---------- PASSAGE SHOWN ----------

McCain hasn’t misspoken. He’s just demonstrated the fruits of a lesson hard learned from the victor of his battle in the 2000 primary — an opponent whose pants have been ablaze for the duration of his presidency, a term fueled by propagated misconceptions of the Iraq war.

If a child pockets a pack of bubble gum, the store holds their legal guardian accountable for their wrongdoing simply because the child doesn’t know any better. President Bush cannot be blamed for much of the elaborate architecture of lies propagated by his administration beyond his own ignorance. Cheney, Rove, Rumsfeld – these are the misers we must hold truly liable for our offenses in Iraq.

But just as a child comes of age and gains the knowledge needed to differentiate between right and wrong they become responsible for their own individual actions. John McCain should know better than to lie to the American public. His repeated lies and delayed apology is a telltale sign of an impending presidency to be highly influenced by its despicable predecessor.

McCain is now a step above many of his peers in the Republican Party and presidential race. He’s served a more than ample tenure for his country, his own son will ship to Iraq in the coming months, and he was willing to apologize for his lies to the American public, a lofty concept for the Bush administration.

Even so, the Arizona senator succumbed to the same vice which landed America’s finest in Iraq in the first place – boldfaced lies. Every one of them.

Is being less bad really good?

Maybe when you’re playing for the presidency, but not when you’re gambling with the lives of honorable soldiers and innocent Iraqi civilians. Shame on you, John McCain for cowering in the face of Bush’s folly, for compromising your consistently noble character and sinking to the level of this inherently flawed administration.

---------- EXTRACTED ENTRIES ----------

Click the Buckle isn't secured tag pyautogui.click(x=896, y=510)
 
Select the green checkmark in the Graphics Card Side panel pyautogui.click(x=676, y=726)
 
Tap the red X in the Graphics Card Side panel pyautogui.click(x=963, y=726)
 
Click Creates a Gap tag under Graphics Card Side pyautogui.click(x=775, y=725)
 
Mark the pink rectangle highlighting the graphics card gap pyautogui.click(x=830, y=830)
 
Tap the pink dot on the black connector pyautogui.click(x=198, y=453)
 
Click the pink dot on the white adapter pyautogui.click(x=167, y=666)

----------
---------- EXTRACTED ENTRIES ----------

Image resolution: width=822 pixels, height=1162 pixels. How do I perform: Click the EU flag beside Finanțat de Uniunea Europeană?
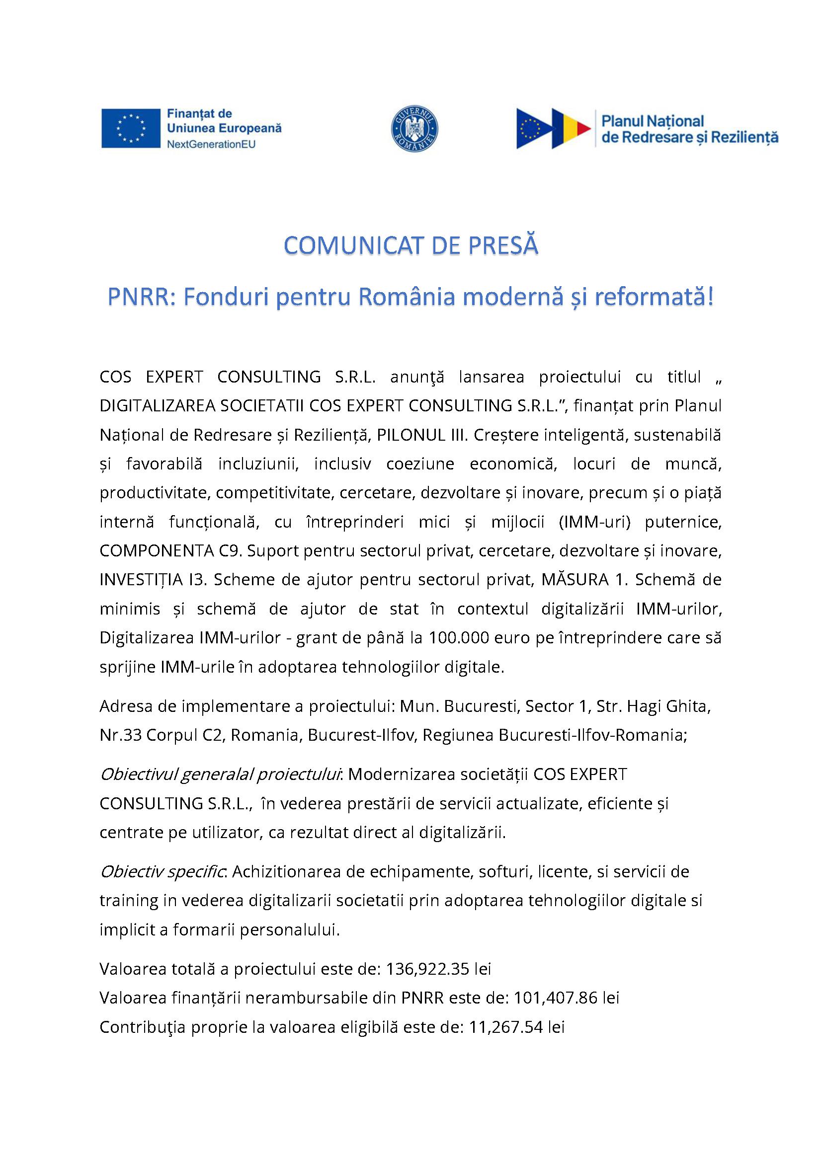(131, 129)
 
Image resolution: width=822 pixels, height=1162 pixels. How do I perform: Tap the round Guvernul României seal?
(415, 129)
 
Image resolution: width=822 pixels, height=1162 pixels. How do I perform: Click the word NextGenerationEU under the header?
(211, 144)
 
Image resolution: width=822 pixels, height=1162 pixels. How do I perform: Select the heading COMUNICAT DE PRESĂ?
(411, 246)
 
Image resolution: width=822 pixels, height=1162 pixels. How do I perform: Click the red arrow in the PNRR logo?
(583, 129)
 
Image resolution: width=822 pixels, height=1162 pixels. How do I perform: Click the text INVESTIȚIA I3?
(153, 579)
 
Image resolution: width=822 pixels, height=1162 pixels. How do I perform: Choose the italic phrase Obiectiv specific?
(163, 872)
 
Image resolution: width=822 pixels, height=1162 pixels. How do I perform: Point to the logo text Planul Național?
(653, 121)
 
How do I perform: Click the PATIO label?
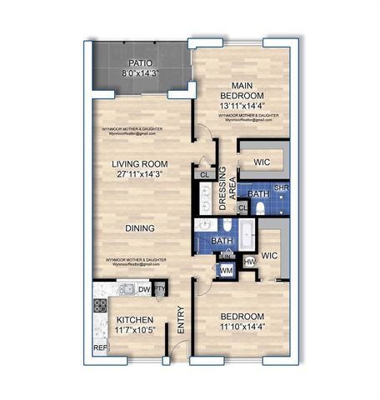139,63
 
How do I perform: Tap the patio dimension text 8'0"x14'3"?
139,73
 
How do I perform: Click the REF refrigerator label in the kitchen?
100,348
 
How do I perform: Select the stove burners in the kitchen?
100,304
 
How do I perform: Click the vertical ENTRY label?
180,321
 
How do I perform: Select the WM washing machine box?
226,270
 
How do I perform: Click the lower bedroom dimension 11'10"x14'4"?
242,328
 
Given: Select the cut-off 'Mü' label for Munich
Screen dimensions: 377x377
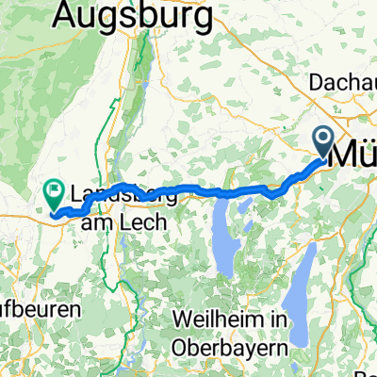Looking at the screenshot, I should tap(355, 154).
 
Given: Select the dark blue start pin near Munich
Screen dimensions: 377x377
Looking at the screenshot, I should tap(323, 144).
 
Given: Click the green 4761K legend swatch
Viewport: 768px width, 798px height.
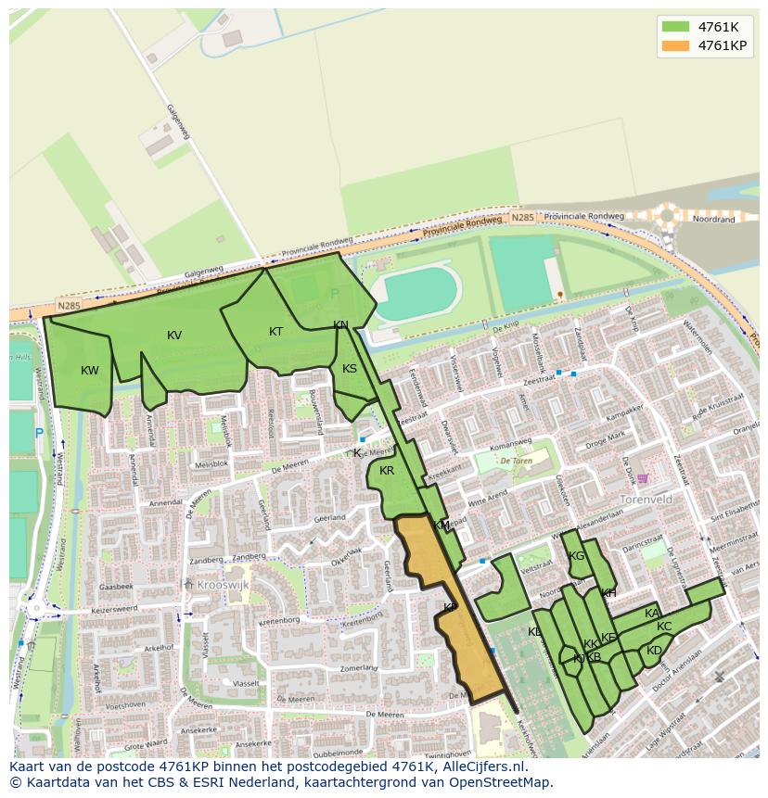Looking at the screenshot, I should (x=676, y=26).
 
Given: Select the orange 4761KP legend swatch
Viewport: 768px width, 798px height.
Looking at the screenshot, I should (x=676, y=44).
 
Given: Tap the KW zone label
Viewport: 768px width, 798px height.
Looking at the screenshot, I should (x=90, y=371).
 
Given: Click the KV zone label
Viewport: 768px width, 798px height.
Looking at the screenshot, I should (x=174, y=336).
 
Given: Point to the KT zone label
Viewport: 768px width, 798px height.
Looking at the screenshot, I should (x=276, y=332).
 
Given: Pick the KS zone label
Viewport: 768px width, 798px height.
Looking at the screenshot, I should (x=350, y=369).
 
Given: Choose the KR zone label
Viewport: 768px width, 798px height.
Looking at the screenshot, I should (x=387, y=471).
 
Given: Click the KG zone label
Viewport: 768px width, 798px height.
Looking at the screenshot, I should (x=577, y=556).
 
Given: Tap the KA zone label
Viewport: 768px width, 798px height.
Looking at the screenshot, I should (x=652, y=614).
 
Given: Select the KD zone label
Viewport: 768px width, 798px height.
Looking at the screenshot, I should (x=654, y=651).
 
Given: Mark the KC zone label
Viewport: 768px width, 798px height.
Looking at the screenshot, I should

----------

OBJECTIVE A - Summarize the opinion piece on John McCain in two sentences.
OBJECTIVE B - Locate every line in the records that includes the word "zone", and copy each one.
The text and the records are unrelated to each other.

OUTPUT A - The piece argues that President Bush cannot be blamed for his administration's lies beyond his own ignorance, but John McCain should know better than to lie to the American public. It credits McCain for his long service, his son's coming deployment to Iraq and his apology, yet says he gave in to the same lies that sent America into Iraq and shames him for sinking to the level of the Bush administration.

OUTPUT B -
Given: Tap the KW zone label
Given: Click the KV zone label
Given: Point to the KT zone label
Given: Pick the KS zone label
Given: Choose the KR zone label
Given: Click the KG zone label
Given: Tap the KA zone label
Given: Select the KD zone label
Given: Mark the KC zone label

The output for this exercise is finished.